Updated April 5, 2024 - 11:52 am

Nevadans now need to make at least $111,557 to afford a monthly mortgage payment, according to a new study from Bankrate.

This is a 56 percent income increase from four years ago as related to what it takes to afford a median-priced single-family home in the state, which is now $434,400. That puts the average monthly mortgage payment at $2,603 for a household with two incomes.

Bankrate estimated that in 2020 the average Nevada household only had to make $71,221 to spend less than 30 percent of its monthly income on housing, which analysts mark as the benchmark for affordability.

Charles Dougherty, a senior economist at Wells Fargo, told the Las Vegas Review-Journal in an interview that skyrocketing housing costs could become a big-ticket item this fall for the 2024 presidential election given the growing unaffordability of real estate across the country.

“I think it’s already an issue, if you look at some of the proposals that this administration has put forth in regards to housing affordability and potential solutions, or at least to relieve some of the affordability strains that have cropped up over the past few years; I think that shows this is top of mind for politicians and the population in general.”

— DATA EXCERPT —
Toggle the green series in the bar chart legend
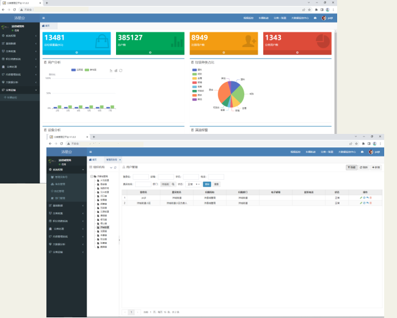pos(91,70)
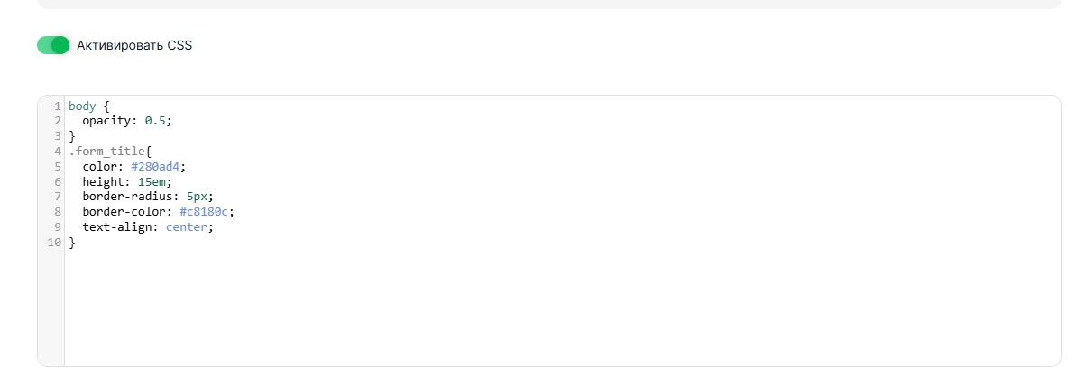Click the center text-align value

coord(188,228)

— TO DO —
**1.** Condense the paragraph of the Nevada housing affordability article that begins "This is a 56 percent income increase" into a short list that keeps its main facts.
**2.** Pick up the Nevada housing affordability article after its final quotation and carry it forward.

— ANSWERS TO THE EXERCISES —
**1.**
- The income needed to afford a median-priced single-family home in Nevada is up 56 percent from four years ago.
- The median price of a single-family home in the state is now $434,400.
- For a two-income household, the average monthly mortgage payment is $2,603.

**2.**
In March, Gov. Joe Lombardo sent President Joe Biden a letter urging him to release more of Nevada’s federally owned land to make way for more housing developments. Biden in turn keyed in on affordable housing when he last spoke in Las Vegas, highlighting his administration’s plan to invest nearly $260 billion into the issue.

Redfin estimates the median down payment for a U.S. homebuyer now sits at $55,640 as of the end of February, a 24.1 percent increase from a year earlier ($44,850). That’s the biggest annual percentage increase since April 2022.

Dougherty said housing supply on the residential side, which has been hampered by high interest rates, has become a point of contention as the real estate market has dried up and new construction has not returned to pre-pandemic levels.

“How do you expand the housing supply to help relieve some of the pressure off home prices and bolster or improve affordability for residents? It’s certainly hit a boiling point because you have seen really rapid home price appreciation and it’s risen faster than income growth.”